What you need to do: Copy the records below, replacing every "pixels" with "px" and leaving everything else unchanged. Omit the pictures.

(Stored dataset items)
▬▬▬▬▬▬▬▬▬▬

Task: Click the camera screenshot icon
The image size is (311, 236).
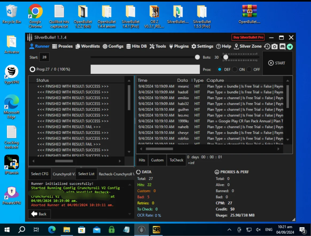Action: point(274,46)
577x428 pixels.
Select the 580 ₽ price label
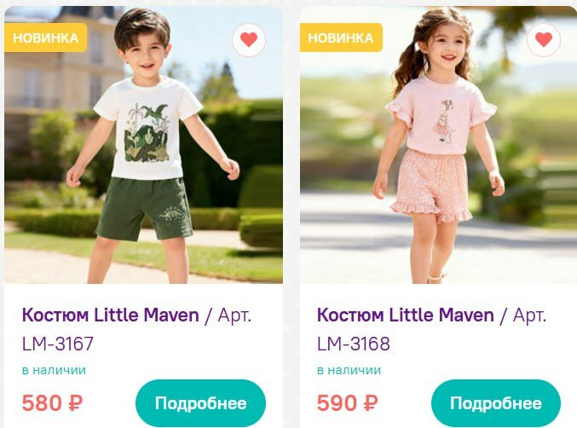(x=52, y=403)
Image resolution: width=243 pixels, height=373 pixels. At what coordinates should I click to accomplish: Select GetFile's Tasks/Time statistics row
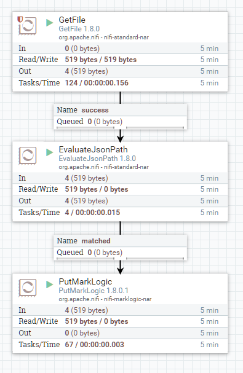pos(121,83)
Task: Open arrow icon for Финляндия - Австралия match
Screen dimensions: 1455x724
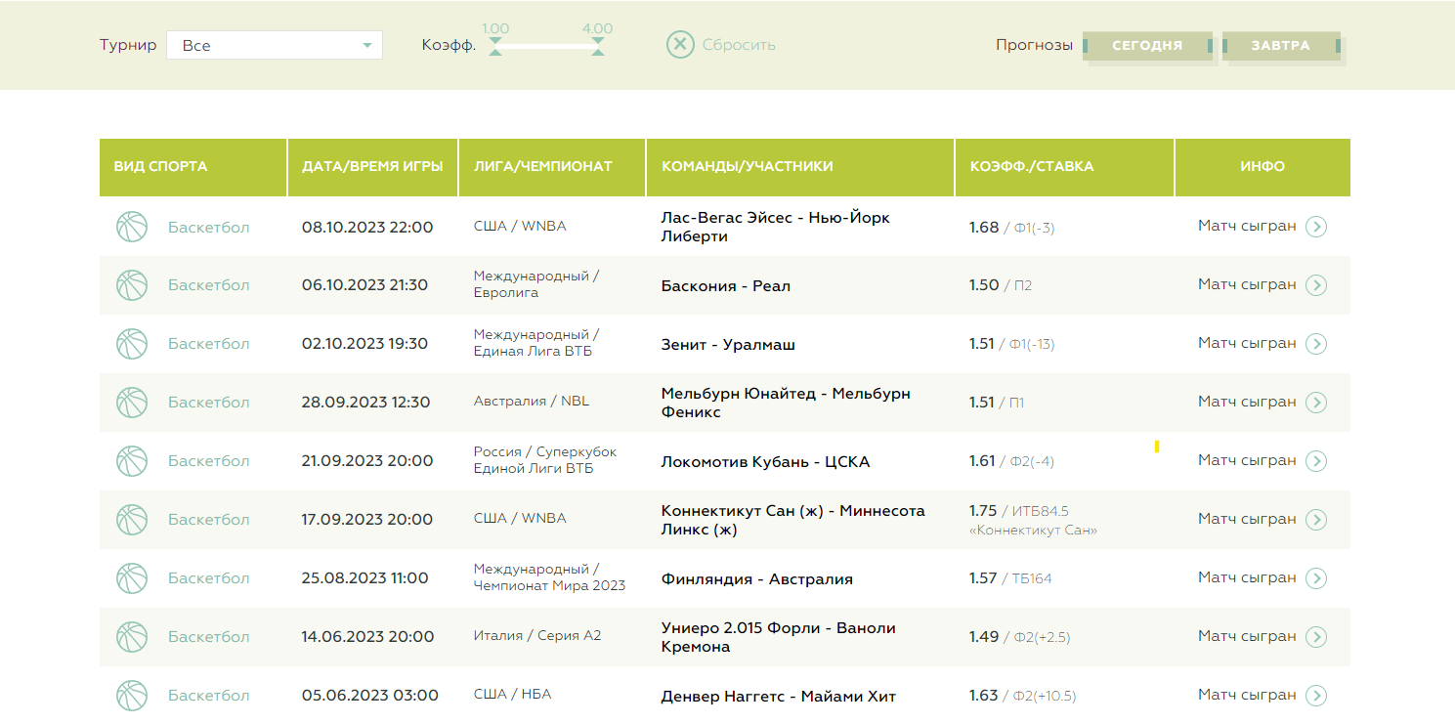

▬▬▬▬▬▬▬▬▬▬

Solved problem:
Task: Click the camera screenshot icon
The image size is (311, 236).
Action: point(274,46)
577x428 px.
Select the 580 ₽ price label
(x=52, y=403)
Image resolution: width=243 px, height=373 px. At what coordinates should I click to accomplish: Select GetFile's Tasks/Time statistics row
pos(121,83)
Task: Open arrow icon for Финляндия - Австралия match
Screen dimensions: 1455x724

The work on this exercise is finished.